Why Oil Subsidy Removal Is Not The Answer–By Theophilus Ilevbare
Nigerians celebrated the new year with cautious optimism in spite of repeated assurances that subsidy will not be withdrawn by the federal government in the new year. For an administration renowned for its double standard, January 1, 2013, brought memories of President Goodluck Jonathan’s new year gift to Nigerians in 2012 – the partial removal of fuel subsidy.
The occupy Nigeria protests, took centre stage at about this time last year as Nigerians took to the streets to protest the hike in pump price of fuel from N65 to over N141 before it was reduced after negotiations between the organised labour and the federal government pegged the price at N97. The Subsidy Reinvestment and Empowerment Programme (SURE-P) was set up by President Goodluck Jonathan, as an interventionist committee to manage the proceeds from fuel subsidy removal. It is now officially the latest addition to the ever increasing conduit pipes employed to fritter away public funds and a perpetration of the legacy of failed promises that Nigerians have become accustomed to.
Lamentably, the Jonathan administration has demonstrated with the SURE-P that proceeds from total withdrawal of subsidy at any point in time will translate to nothingness to Nigerians. The Christopher Kolade-led committee has been very busy duplicating projects and defrauding the nation by making double payments for projects already embarked upon and financed by the various ministries and agencies amid other frivolous reasons the committee chairman outlined for expending billions of its budget.
During the Obasanjo tenure, billions were paid to the Paris Club as debt relief facilitated by the present Minister of Finance, Dr Ngozi Okonjo-Iweala. In connivance with her economic team, she told Nigerians at that time that settling its huge debt will mean freeing up much needed funds in subsequent years which will translate to prosperity for Nigerians in the long run. But this turned out to be just another utopian ambition of the Nigerian government.
Echoes of the Structural Adjustment Programme (SAP) of the General Ibrahim Babangida military junta resonate with the SURE-P of the Jonathan government. SAP’s high hopes of improved social services, infrastructure and human resource development were dashed. Till this day, those promises never came to fruition.. .
The Refineries are part of the grand fraud perpetrated and perpetuated by the Jonathan government. The proposed $1.6billion announced by the Minister of Petroleum Diezani Alison-Madueke to be spent on Turn Around Maintenance (TAM) on the moribund refineries, is just another indication of the perfidy and insincerity in the oil industry. This is in addition to the colossal funds injected since 1997 that have left the refineries in worse states. The Idika Kalu National Refineries Special Task Force recommendation that the government dispense with refineries in 18 months should immediately be implemented.
General Sani Abacha, awarded a major contract valued at $215 million in 1997 for the Kaduna refinery. In 1998, the Abdulsalami Abubakar administration set aside $92million for the refineries without achieving any result. Former President Olusegun Obasanjo frittered about $350million on rehabilitation of refineries and pipelines. The absurd injection of billions continued in 2007 when $54million was doled out for TAM of the Kaduna refinery. The rot in the oil sector can’t get any messier. It is not rocket science for the Jonathan government to comprehend that these refineries are a waste of tax payers money.

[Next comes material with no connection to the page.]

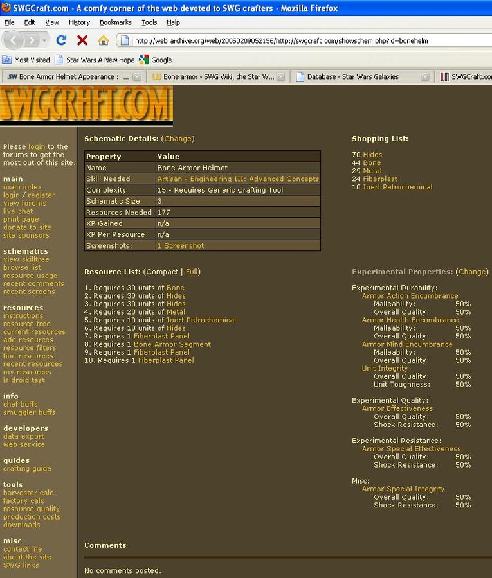Open the Bookmarks menu

pos(115,22)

The world over, refineries are constantly changing hands with private sector partnership. The Nigerian government with its awful antecedents of managing its establishments should not have any business with the day-to-day management of refineries. They should inject funds into it and make it viable for private investors to takeover.
It is a ruse the government peddles around that the price of petroleum products will remain high except the sector is deregulated by removal of subsidy. The likes of Singapore, India and some other countries without oil deposits import about 70% of their crude oil, they refine sufficiently, petroleum products for use locally and even more for export to other countries like Nigeria.
For the foreseeable future, government must forget about total removal of fuel subsidy after all most OPEC countries still subsidise fuel prices. It should rather channel its efforts to prosecute those indicted by the House of Representatives Ad Hoc committee on fuel subsidy and whoever is found guilty, must return his share of the stolen billions in subsidy loot. Rather than spend N251billion on the repair of three refineries in the country as the Minister of Petroleum, Mrs Alison-Madueke, recently intimated the Senate Committee on Petroleum (Downstream), brand new refineries running at full capacity, working alongside some proposed modular refineries is the way forward to ensure sufficiency in local refining of petrol. It is only when these are on ground that the government can revisit the TAM for the near obsolete refineries on ground.
In 2013 and beyond, Nigerians must resist every attempt to remove the partial fuel subsidy, a policy that the President and his aides have long made up their minds to withdraw. He only appears to be buying time before he completes the last lap of his systematic removal of the other half of what remains today as subsidy. Sadly, the Jonathan government is a lot more perturbed by the subsidy regime than the corruption in the scheme and other sectors of the economy and his only solution to the sleaze appears to be to completely remove subsidy.